**PROBLEM DESCRIPTION**:
Rescale the lines starting with the one containing "Where should I click to: Confirm" and going on through the end of the records: write them all out again, requests included, with every coordinate in the answers multiplied by 0.85 and rounded to a whole number, halves rounded up. Leave the pictures out of your answer.
** Start of DATA FOR THIS EXERCISE **
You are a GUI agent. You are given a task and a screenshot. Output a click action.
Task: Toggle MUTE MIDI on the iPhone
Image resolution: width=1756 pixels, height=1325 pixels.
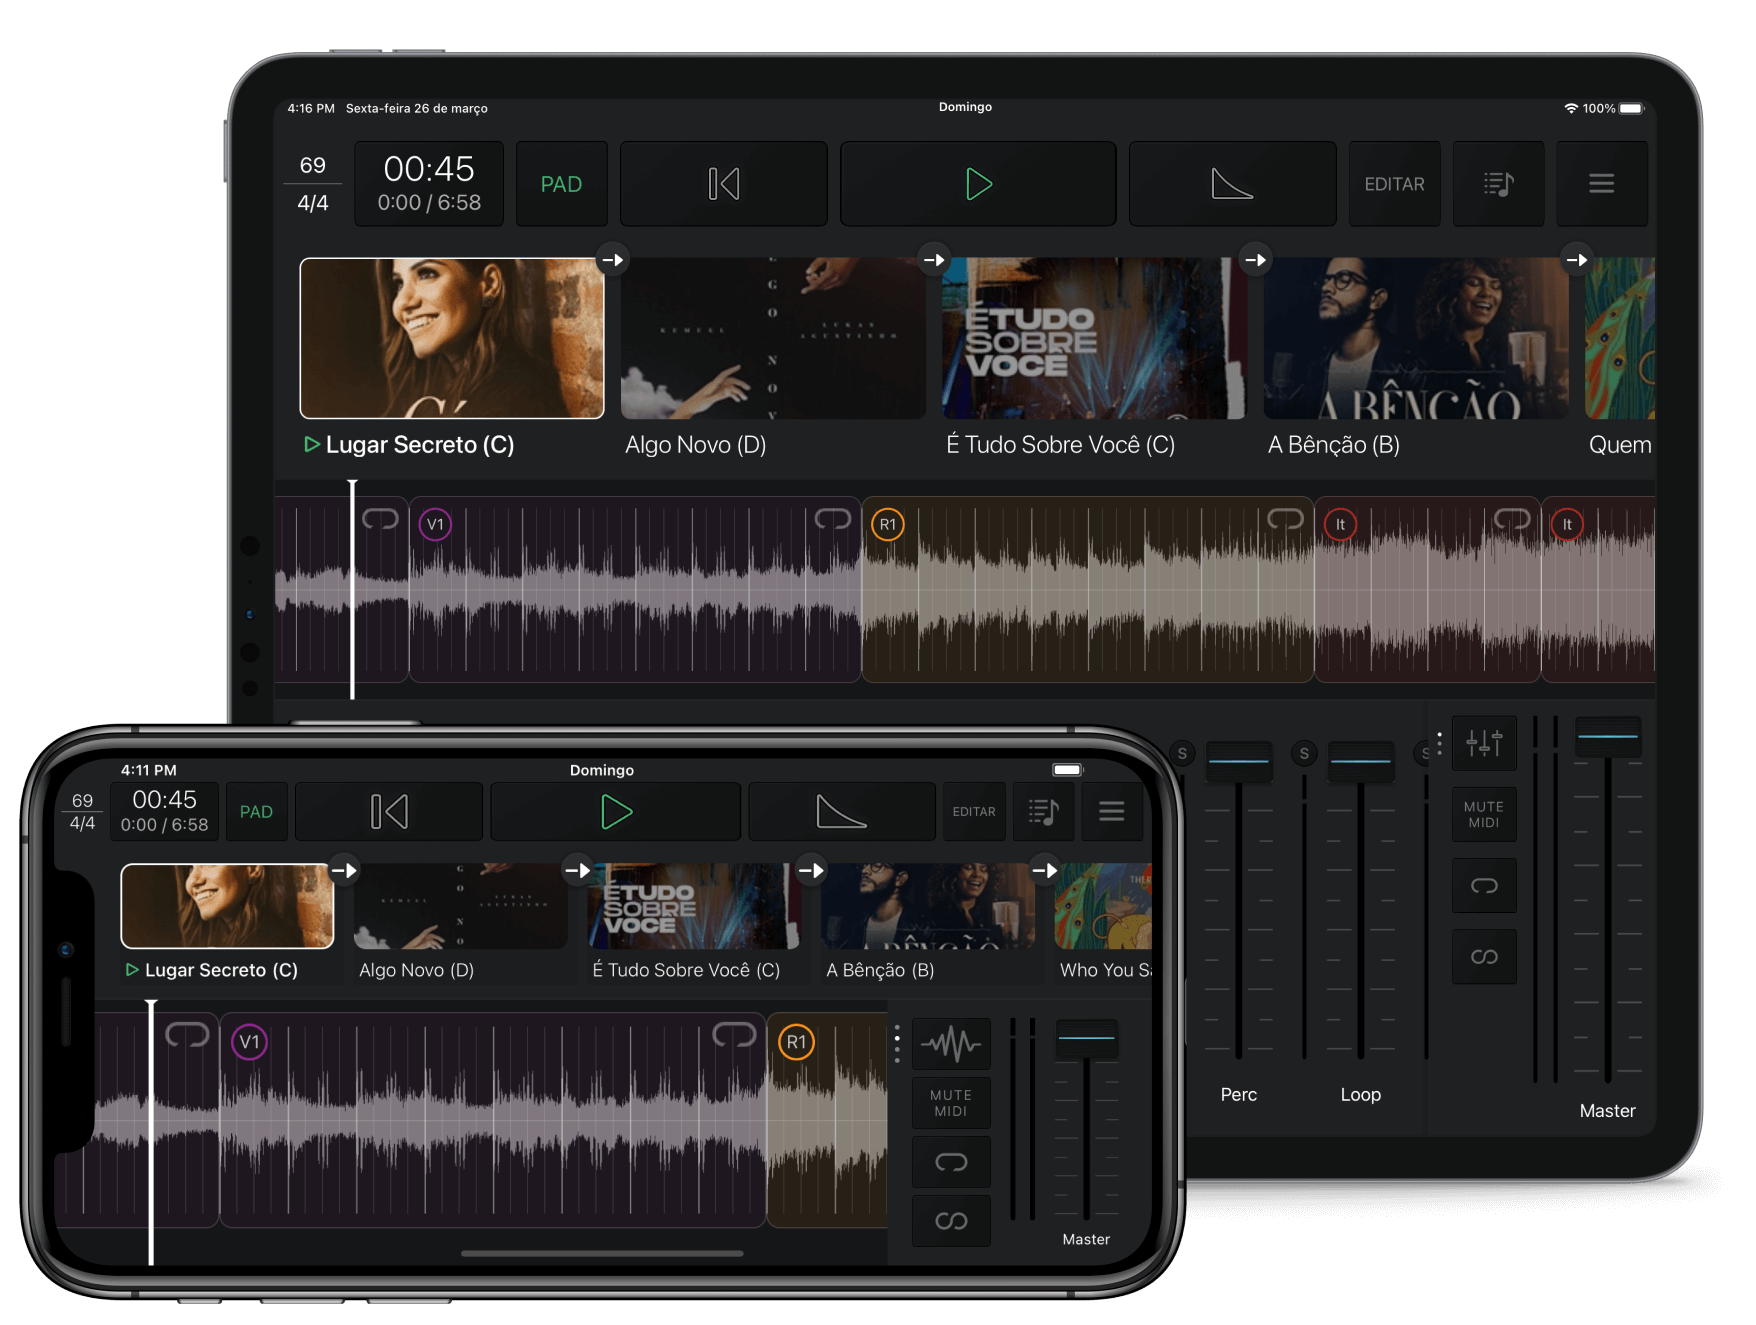coord(951,1103)
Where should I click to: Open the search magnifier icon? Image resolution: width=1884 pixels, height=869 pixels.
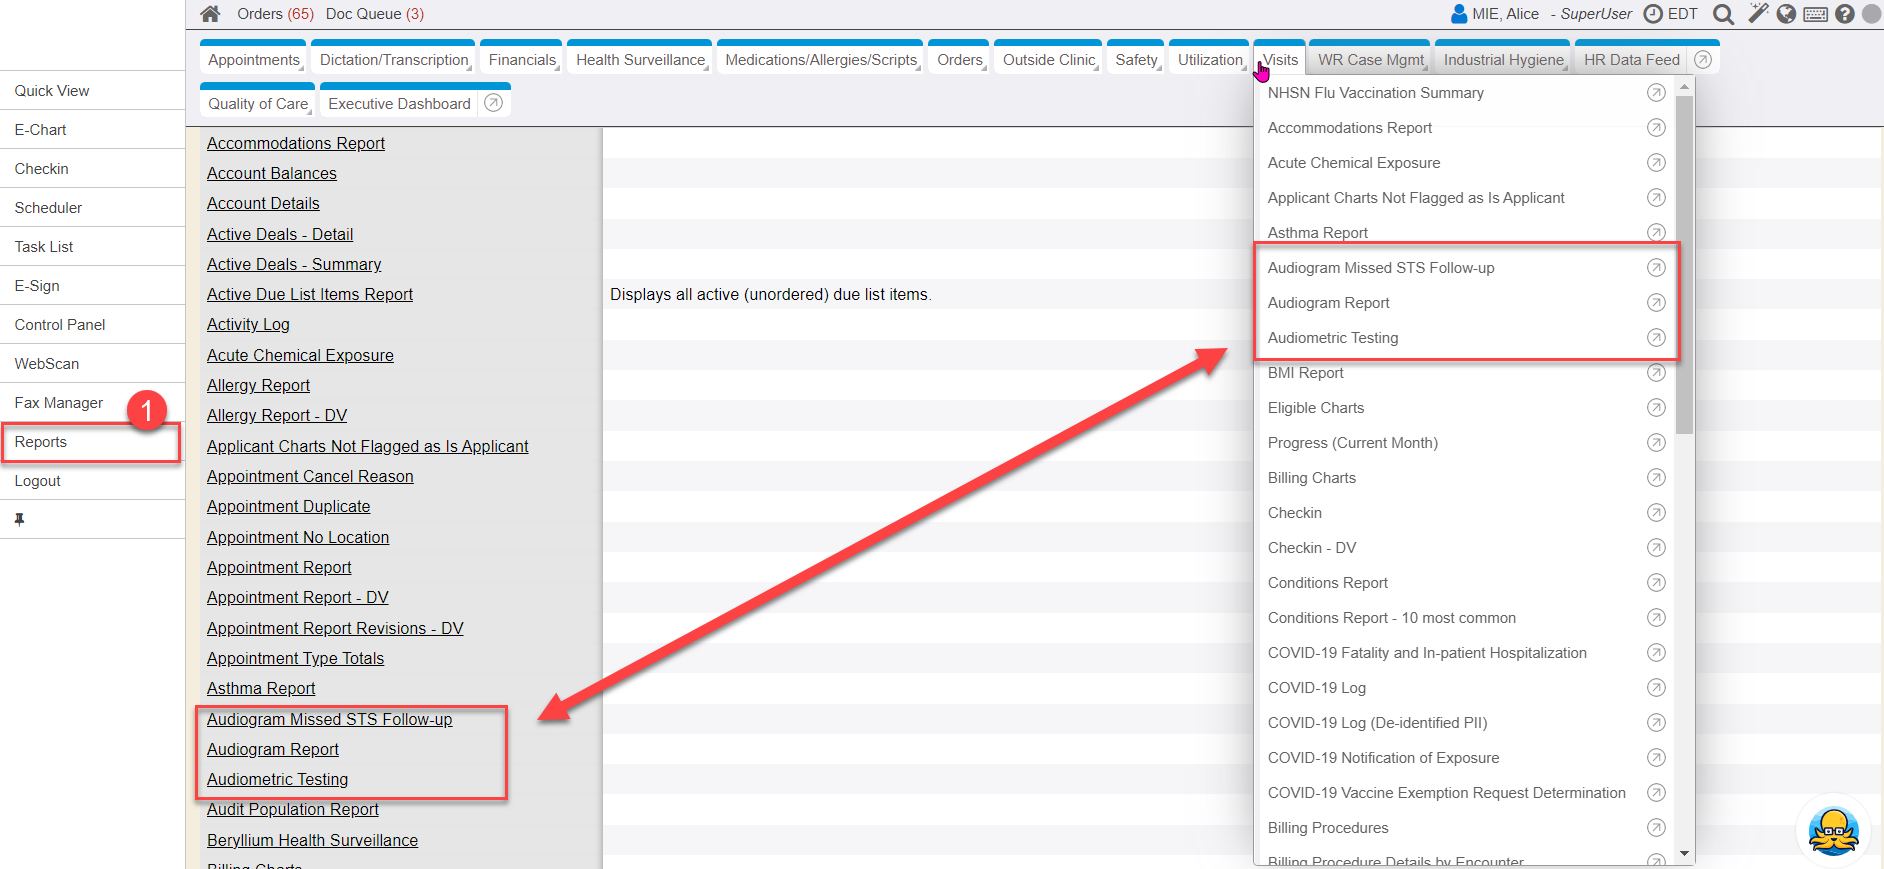1723,14
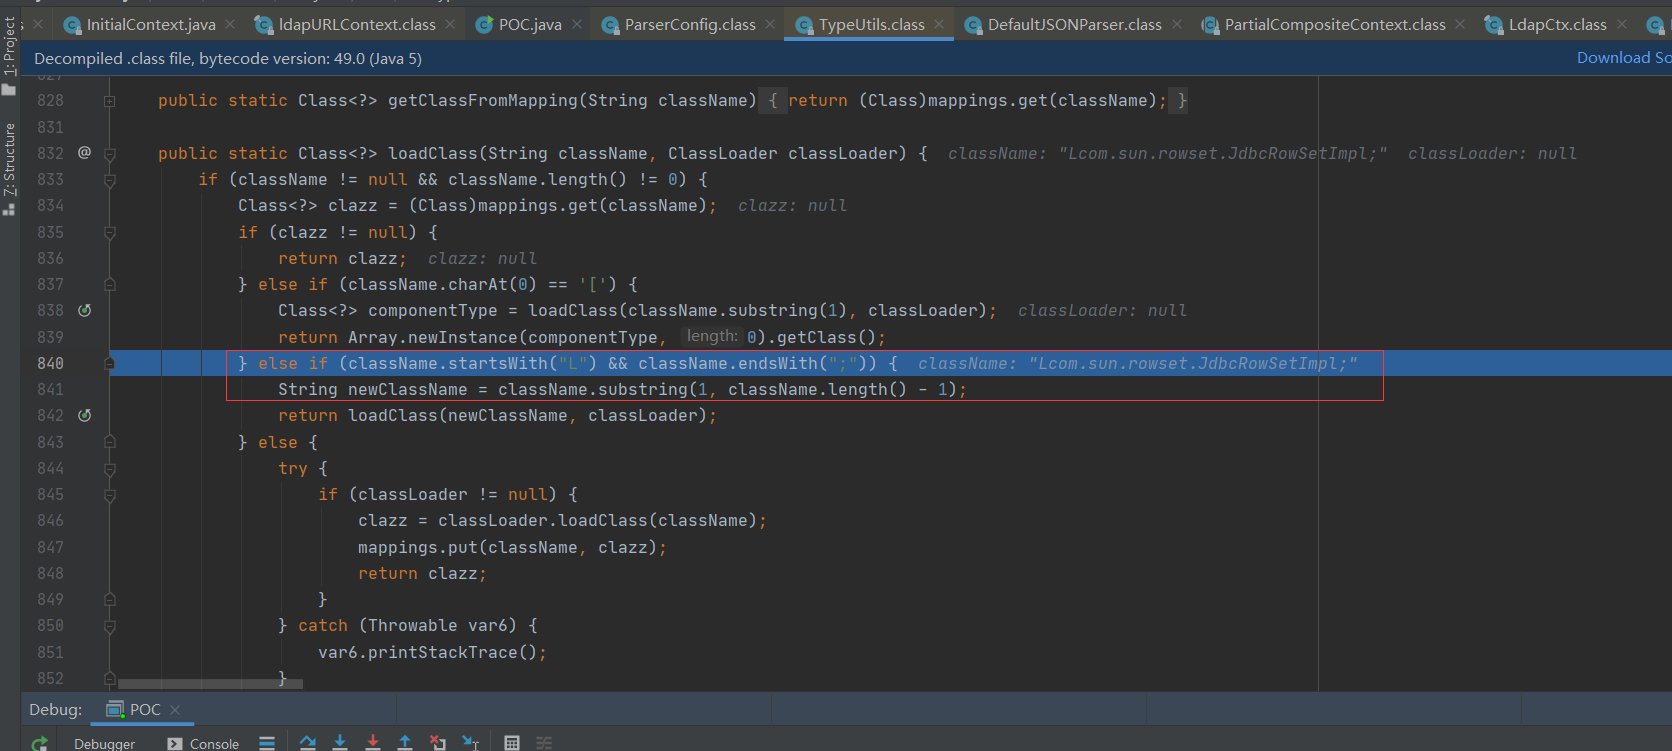Click recursive call gutter icon on line 838
Image resolution: width=1672 pixels, height=751 pixels.
coord(85,311)
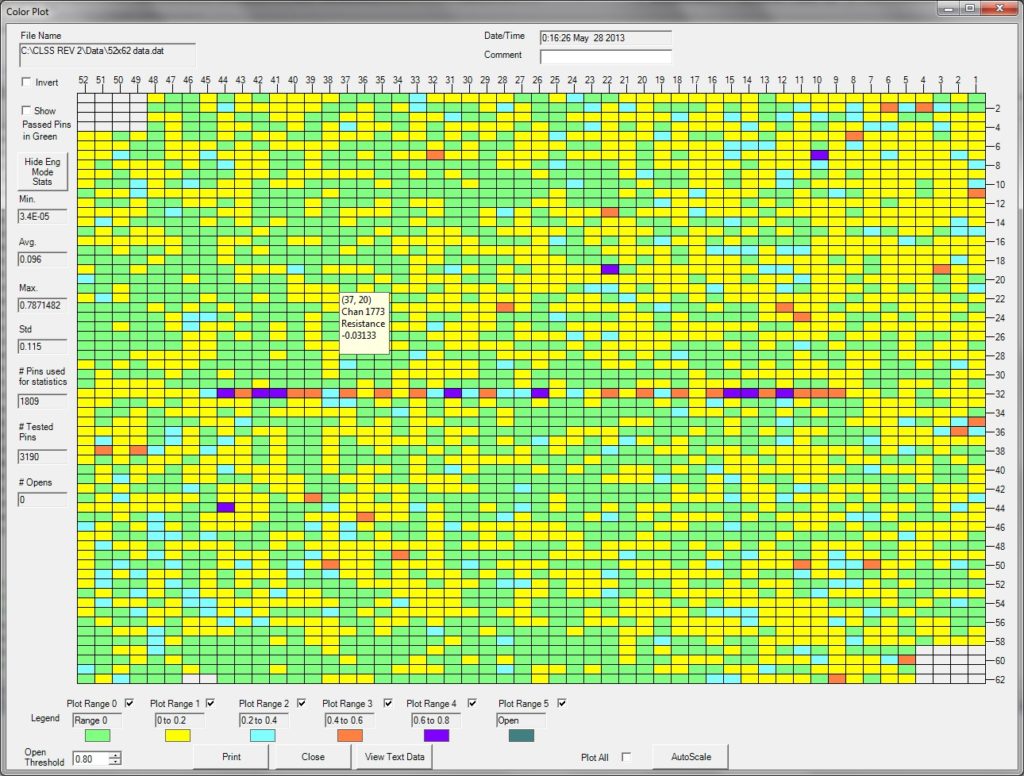Disable the Plot Range 4 checkbox

click(x=470, y=702)
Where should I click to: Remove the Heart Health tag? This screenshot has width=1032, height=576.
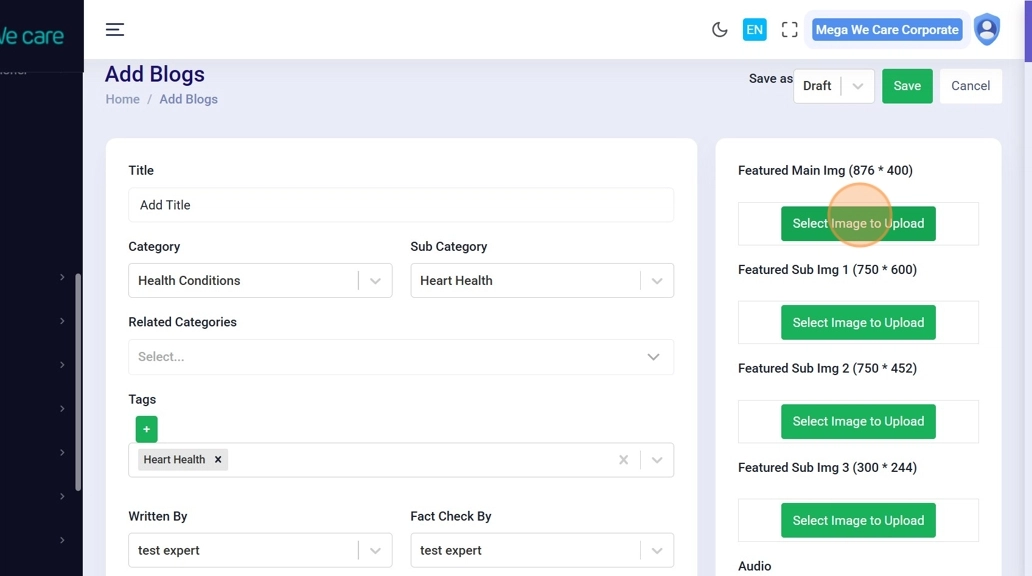(218, 460)
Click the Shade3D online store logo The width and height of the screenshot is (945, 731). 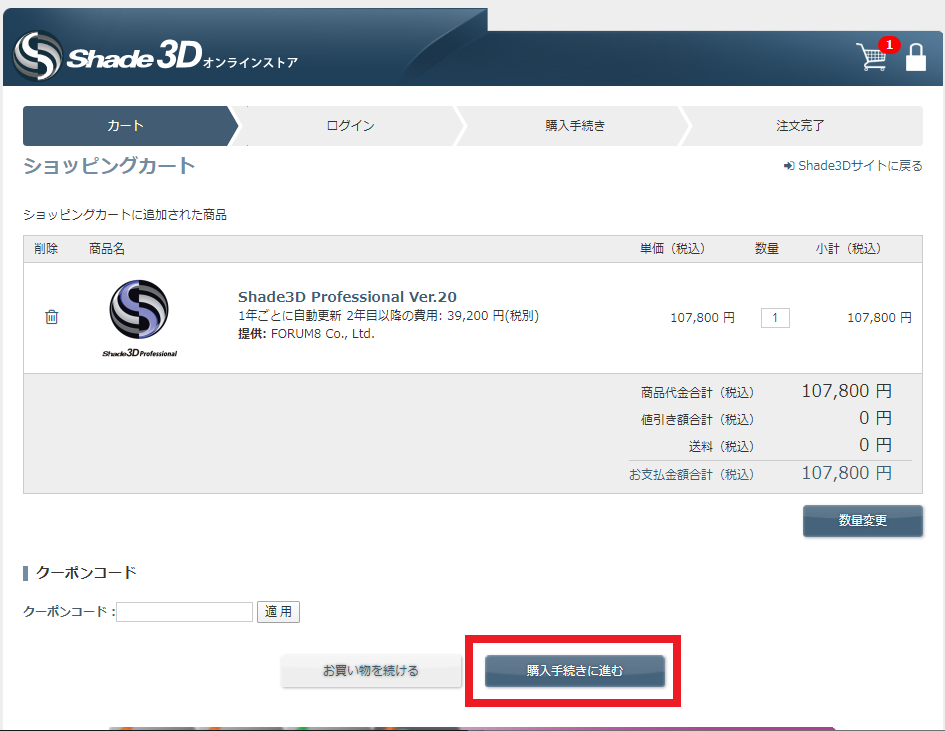[155, 57]
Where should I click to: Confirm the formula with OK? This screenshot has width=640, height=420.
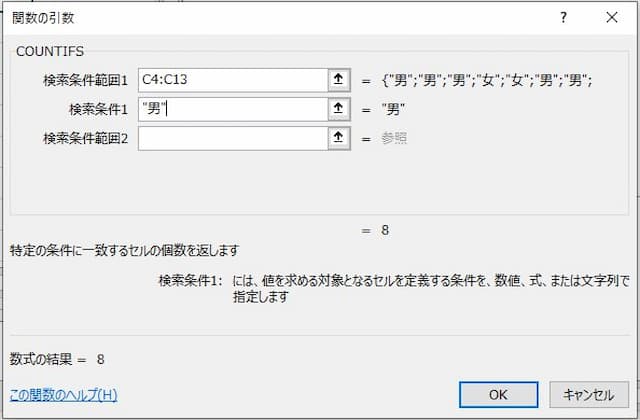point(498,395)
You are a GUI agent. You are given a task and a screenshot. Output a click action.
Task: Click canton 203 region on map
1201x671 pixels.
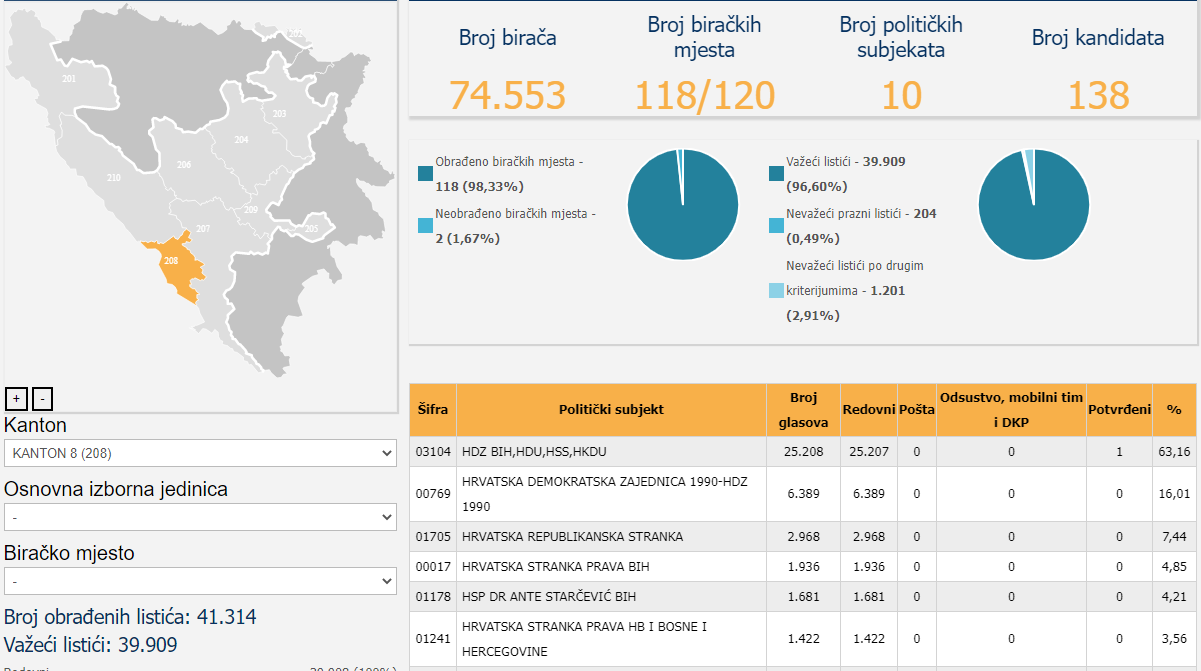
** End of DATA FOR THIS EXERCISE **
**ANSWER TO THIS PROBLEM**:
Where should I click to: Confirm the formula with OK? This screenshot has width=640, height=420.
point(423,336)
You are a GUI agent. You are given a task and a screenshot. Output a click action.
Task: Click canton 203 region on map
1201x671 pixels.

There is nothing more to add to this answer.